NXP/Freescale QorIQ and Layerscape SoC support
Platform glue for NXP (formerly Freescale) QorIQ and Layerscape ARM system-on-chip processors such as the LS1028A, LS1046A, LS1088A, and LX2160A. These parts are widely used in networking gear, industrial gateways, and edge servers, and the code provides chip identification, power management, and DPAA2 console plumbing those SoCs need.
recommendation
It should stay in the kernel because NXP still sells these Layerscape processors as active products in 2025 and the code continues to receive routine maintenance upstream, including a 2024 stable-tagged fix in rcpm.c and a 2026 cleanup in guts.c. There is no sign of abandonment or removal pressure, and real shipping hardware depends on it.
repository signals
sources
- lore.kernel.org
`drivers/soc/fsl/guts.c` still received upstream maintenance in 2026 (`soc: fsl: guts: don't access of_root directly`).
- lore.kernel.org
`drivers/soc/fsl/rcpm.c` saw a 2024 bug-fix with `Cc: stable`, showing real maintained deployments rather than abandonment.
- nxp.com
NXP lists the LS1028A Layerscape processor as `Active`, indicating the family covered by this directory is still sold new.
- nxp.com
NXP lists the LX2160A Layerscape processor as `Active`; the page also highlights DPAA2-focused networking use cases and current hardware offerings.

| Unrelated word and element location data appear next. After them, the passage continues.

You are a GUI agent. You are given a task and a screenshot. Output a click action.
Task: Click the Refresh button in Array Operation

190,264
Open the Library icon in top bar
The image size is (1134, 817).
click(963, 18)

codex reasoning notes (technical)
Shell inspection of local Kconfig/source identified this directory as QorIQ/Layerscape SoC support (`guts`, `rcpm`, `dpaa2-console`) for parts including LS1012A/LS1021A/LS1028A/LS1043A/LS1046A/LS1088A/LS2080A/LX2160A. `lore_activity` was used on `guts.c` and `rcpm.c`; both showed recent non-removal maintenance, and no removal evidence appeared in the sampled lore results. NXP product URLs were obtained via `web.search_query` on `nxp.com` and show current Layerscape parts still marked Active. Because the code serves still-shipping QorIQ/Layerscape platforms and continues to get bug-fix/cleanup traffic, removal/deprecation is not justified.